=== BRIEF ===
Return all of the data below line for line, with no changes.

Raw records:
┌──

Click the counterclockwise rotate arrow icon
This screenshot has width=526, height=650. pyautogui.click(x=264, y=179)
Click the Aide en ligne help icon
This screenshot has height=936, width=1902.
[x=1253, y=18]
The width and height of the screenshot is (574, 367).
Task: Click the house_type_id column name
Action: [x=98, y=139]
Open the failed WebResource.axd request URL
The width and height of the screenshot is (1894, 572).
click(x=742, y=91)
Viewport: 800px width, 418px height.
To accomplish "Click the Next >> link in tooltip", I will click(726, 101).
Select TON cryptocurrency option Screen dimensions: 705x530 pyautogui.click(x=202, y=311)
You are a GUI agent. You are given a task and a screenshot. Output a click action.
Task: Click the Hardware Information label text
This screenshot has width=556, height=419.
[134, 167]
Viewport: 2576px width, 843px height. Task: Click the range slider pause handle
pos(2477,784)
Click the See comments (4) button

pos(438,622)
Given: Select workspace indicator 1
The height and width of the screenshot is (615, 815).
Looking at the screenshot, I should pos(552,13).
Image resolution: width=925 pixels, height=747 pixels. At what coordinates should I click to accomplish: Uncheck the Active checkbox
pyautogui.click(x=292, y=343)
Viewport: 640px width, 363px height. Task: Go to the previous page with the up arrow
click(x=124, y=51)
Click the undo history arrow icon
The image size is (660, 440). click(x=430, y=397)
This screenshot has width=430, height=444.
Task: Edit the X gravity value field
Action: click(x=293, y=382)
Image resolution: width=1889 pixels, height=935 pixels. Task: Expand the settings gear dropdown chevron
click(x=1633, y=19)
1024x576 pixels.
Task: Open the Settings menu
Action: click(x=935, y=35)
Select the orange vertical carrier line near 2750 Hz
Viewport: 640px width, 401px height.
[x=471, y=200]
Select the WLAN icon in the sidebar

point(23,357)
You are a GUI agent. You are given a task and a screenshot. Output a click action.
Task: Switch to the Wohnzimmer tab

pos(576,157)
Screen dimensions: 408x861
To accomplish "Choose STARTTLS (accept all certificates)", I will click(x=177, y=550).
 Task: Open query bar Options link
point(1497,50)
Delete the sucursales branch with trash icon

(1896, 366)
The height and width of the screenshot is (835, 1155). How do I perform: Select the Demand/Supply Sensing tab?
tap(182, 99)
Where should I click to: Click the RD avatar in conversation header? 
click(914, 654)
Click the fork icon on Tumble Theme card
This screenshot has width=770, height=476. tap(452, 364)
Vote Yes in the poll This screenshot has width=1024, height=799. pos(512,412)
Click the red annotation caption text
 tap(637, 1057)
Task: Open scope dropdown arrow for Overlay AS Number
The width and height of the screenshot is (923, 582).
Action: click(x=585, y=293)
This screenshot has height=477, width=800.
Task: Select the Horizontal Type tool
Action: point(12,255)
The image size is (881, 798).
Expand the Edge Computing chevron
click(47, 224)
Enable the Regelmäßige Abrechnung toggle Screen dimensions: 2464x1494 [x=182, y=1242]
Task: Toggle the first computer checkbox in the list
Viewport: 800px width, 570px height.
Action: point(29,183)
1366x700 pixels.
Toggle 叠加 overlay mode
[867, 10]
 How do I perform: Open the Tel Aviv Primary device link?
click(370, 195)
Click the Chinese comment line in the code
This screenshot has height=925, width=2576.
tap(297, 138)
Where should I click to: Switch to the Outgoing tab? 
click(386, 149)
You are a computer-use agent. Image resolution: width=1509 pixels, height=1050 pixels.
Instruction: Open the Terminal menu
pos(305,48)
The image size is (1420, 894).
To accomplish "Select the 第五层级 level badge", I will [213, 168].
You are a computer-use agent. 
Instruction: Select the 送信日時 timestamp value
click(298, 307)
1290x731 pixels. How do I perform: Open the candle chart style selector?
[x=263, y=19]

└──

=== TASK OUTPUT ===
Click the counterclockwise rotate arrow icon
This screenshot has width=526, height=650. pyautogui.click(x=264, y=179)
Click the Aide en ligne help icon
This screenshot has height=936, width=1902.
[x=1253, y=18]
The width and height of the screenshot is (574, 367).
Task: Click the house_type_id column name
Action: [x=98, y=139]
Open the failed WebResource.axd request URL
The width and height of the screenshot is (1894, 572).
click(x=742, y=91)
Viewport: 800px width, 418px height.
To accomplish "Click the Next >> link in tooltip", I will click(726, 101).
Select TON cryptocurrency option Screen dimensions: 705x530 pyautogui.click(x=202, y=311)
You are a GUI agent. You are given a task and a screenshot. Output a click action.
Task: Click the Hardware Information label text
This screenshot has width=556, height=419.
[134, 167]
Viewport: 2576px width, 843px height. Task: Click the range slider pause handle
pos(2477,784)
Click the See comments (4) button

pos(438,622)
Given: Select workspace indicator 1
The height and width of the screenshot is (615, 815).
Looking at the screenshot, I should pos(552,13).
Image resolution: width=925 pixels, height=747 pixels. At what coordinates should I click to accomplish: Uncheck the Active checkbox
pyautogui.click(x=292, y=343)
Viewport: 640px width, 363px height. Task: Go to the previous page with the up arrow
click(x=124, y=51)
Click the undo history arrow icon
The image size is (660, 440). click(x=430, y=397)
This screenshot has width=430, height=444.
Task: Edit the X gravity value field
Action: click(x=293, y=382)
Image resolution: width=1889 pixels, height=935 pixels. Task: Expand the settings gear dropdown chevron
click(x=1633, y=19)
1024x576 pixels.
Task: Open the Settings menu
Action: click(x=935, y=35)
Select the orange vertical carrier line near 2750 Hz
Viewport: 640px width, 401px height.
[x=471, y=200]
Select the WLAN icon in the sidebar

point(23,357)
You are a GUI agent. You are given a task and a screenshot. Output a click action.
Task: Switch to the Wohnzimmer tab

pos(576,157)
Screen dimensions: 408x861
To accomplish "Choose STARTTLS (accept all certificates)", I will click(x=177, y=550).
 Task: Open query bar Options link
point(1497,50)
Delete the sucursales branch with trash icon

(1896, 366)
The height and width of the screenshot is (835, 1155). How do I perform: Select the Demand/Supply Sensing tab?
tap(182, 99)
Where should I click to: Click the RD avatar in conversation header? 
click(914, 654)
Click the fork icon on Tumble Theme card
This screenshot has width=770, height=476. tap(452, 364)
Vote Yes in the poll This screenshot has width=1024, height=799. pos(512,412)
Click the red annotation caption text
 tap(637, 1057)
Task: Open scope dropdown arrow for Overlay AS Number
The width and height of the screenshot is (923, 582).
Action: click(x=585, y=293)
This screenshot has height=477, width=800.
Task: Select the Horizontal Type tool
Action: point(12,255)
The image size is (881, 798).
Expand the Edge Computing chevron
click(47, 224)
Enable the Regelmäßige Abrechnung toggle Screen dimensions: 2464x1494 [x=182, y=1242]
Task: Toggle the first computer checkbox in the list
Viewport: 800px width, 570px height.
Action: point(29,183)
1366x700 pixels.
Toggle 叠加 overlay mode
[867, 10]
 How do I perform: Open the Tel Aviv Primary device link?
click(370, 195)
Click the Chinese comment line in the code
This screenshot has height=925, width=2576.
tap(297, 138)
Where should I click to: Switch to the Outgoing tab? 
click(386, 149)
You are a computer-use agent. Image resolution: width=1509 pixels, height=1050 pixels.
Instruction: Open the Terminal menu
pos(305,48)
The image size is (1420, 894).
To accomplish "Select the 第五层级 level badge", I will [213, 168].
You are a computer-use agent. 
Instruction: Select the 送信日時 timestamp value
click(298, 307)
1290x731 pixels. How do I perform: Open the candle chart style selector?
[x=263, y=19]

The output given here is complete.